【横浜・10月27日】イングランドとの準決勝に敗れてラグビーワールドカップ3連覇の夢を断たれたニュージーランドのスティーブ・ハンセン監督は、激戦から一夜明けた27日、敗戦はオールブラックスに新しい渇望を生み出し、将来の選手育成へとチームを駆り立てるだろうと語った。

オールブラックスは、イングランド戦での7-19の敗北でチャンピオンの座から陥落という結果に対する悔しさを隠そうとしなかった。W杯の32年の歴史においてニュージーランドが喫したかつてない完敗とされる。

しかし、選手たちが落ち込みながらも11月1日に東京で行われる3位決定戦に向けて立ち上がろうとする中、ニュージーランドで最も成功した監督と賞賛されるハンセンは、次戦を最後に退任する意向と言われているが、暗闇の中にも明るさが見える理由があるという。

「このオールブラックスというチームがこれまで長い間、素晴らしいプレーをしてきてくれたことをとても誇りに思う。(イングランド戦では)十分力を出せなかったが、これがスポーツというもの」とハンセンは話す。

「イングランドはいいチーム。彼らに負けたことを恥じることはない。傷は大きいが、この傷、逆境と言ってもいいが、将来もっとたくさんのオールブラックス選手を育成する契機となるだろう」

逆境は以前にも訪れ、それをバネにニュージーランドがW杯を席巻するチームになり得たとハンセンは語る。オールブラックスは、2007年大会準々決勝で大方の予想を裏切りフランスに敗れて以来、今回イングランドに屈するまでW杯で18連勝を記録。その過程において2011、15年大会を連覇している。

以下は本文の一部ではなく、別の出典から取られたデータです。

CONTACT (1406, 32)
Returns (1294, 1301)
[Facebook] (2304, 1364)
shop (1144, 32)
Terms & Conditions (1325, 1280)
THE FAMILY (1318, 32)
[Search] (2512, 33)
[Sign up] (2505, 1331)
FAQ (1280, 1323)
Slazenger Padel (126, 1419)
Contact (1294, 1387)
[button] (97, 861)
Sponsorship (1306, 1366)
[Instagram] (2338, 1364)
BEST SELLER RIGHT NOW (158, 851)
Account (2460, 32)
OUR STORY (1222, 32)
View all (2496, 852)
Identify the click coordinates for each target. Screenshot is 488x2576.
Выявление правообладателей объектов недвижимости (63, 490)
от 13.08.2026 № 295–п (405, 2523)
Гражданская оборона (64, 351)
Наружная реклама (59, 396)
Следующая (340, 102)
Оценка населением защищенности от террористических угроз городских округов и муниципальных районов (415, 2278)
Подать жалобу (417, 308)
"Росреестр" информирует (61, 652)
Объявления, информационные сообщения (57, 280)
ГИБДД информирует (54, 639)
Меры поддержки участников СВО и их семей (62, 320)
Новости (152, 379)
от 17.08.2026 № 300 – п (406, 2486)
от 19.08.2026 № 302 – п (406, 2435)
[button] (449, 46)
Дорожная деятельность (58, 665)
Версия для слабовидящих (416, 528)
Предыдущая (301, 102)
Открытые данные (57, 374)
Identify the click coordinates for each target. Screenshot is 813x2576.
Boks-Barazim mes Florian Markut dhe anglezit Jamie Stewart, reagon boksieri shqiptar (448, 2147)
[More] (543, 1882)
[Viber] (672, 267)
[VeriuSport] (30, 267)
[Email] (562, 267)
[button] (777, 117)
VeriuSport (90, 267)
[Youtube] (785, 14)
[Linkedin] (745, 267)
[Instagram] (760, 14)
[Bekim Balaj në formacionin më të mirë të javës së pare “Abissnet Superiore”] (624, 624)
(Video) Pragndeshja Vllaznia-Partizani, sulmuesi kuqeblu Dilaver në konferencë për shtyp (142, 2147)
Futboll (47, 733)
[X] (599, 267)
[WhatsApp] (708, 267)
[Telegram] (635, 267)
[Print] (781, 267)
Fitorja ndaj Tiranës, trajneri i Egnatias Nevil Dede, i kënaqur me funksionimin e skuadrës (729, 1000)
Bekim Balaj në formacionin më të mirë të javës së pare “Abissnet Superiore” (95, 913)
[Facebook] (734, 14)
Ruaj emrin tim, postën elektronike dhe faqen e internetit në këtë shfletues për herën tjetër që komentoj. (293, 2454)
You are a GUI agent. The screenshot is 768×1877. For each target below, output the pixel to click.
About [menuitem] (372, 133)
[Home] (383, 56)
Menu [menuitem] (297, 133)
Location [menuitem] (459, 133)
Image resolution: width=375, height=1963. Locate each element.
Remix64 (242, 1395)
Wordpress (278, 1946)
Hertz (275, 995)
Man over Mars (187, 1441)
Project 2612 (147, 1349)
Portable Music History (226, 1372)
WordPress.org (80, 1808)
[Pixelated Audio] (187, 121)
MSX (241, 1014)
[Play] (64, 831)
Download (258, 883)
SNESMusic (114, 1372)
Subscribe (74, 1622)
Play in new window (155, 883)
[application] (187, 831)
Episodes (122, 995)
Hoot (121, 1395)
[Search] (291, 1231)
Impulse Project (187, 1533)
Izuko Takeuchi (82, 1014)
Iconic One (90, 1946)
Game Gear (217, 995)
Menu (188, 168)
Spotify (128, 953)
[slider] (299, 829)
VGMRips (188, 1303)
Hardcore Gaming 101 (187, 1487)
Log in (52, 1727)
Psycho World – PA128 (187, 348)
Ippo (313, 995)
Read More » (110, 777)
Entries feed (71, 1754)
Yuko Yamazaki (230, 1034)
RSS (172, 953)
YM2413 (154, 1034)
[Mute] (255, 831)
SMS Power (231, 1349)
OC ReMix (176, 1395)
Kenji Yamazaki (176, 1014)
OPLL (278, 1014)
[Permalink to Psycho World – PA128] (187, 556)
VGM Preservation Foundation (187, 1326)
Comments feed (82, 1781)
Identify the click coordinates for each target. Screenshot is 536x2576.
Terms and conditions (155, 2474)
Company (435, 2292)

ラグビーに国中が熱狂するニュージーランドだけに、敗退の原因追及が急がれることだろう。何せ27日付ニュージーランド・ヘラルド紙の一面が全部真っ黒で、衝撃の大きさを物語るほどのお国柄なのだから。

イングランドのオーウェン・ファレル主将に慰められるジョーディー・バレット(写真上)の表情が示すように、ニュージーランドの選手にとって敗戦はめったにない経験であり、責められるように感じるものなのだ。しかし彼らは、言い訳は一切しなかった。

試合後のロッカールームの雰囲気について、コーディー・テーラーは「どんよりしていた」と話す。「今後ジャージーに袖を通さない選手にとっては厳しい。彼らのためにも仕事ができなかった僕らは打ちのめされている」

そのうちのひとりは、もちろん、キャプテンのキーラン・リード。彼にとって126度目のテストマッチとなったこの試合については、血だらけの右目とサム・アンダーヒルの強烈なタックルの記憶が思い出に残るわずかなものだろう。

「(流血した)顔が見えただろう。本当に痛いよ。偉大なキャプテン、リーダーだ」とテーラー。「彼は毎週、80分間戦い決して一歩も下がらない」

「ピッチから引き上げる時はいつも先頭に立っているか、足をひきずっている。それがキャプテンとして求められるもののすべて。彼とプレーする機会に恵まれて本当に誇らしい」

最後のチャンスがまだ1試合残っている。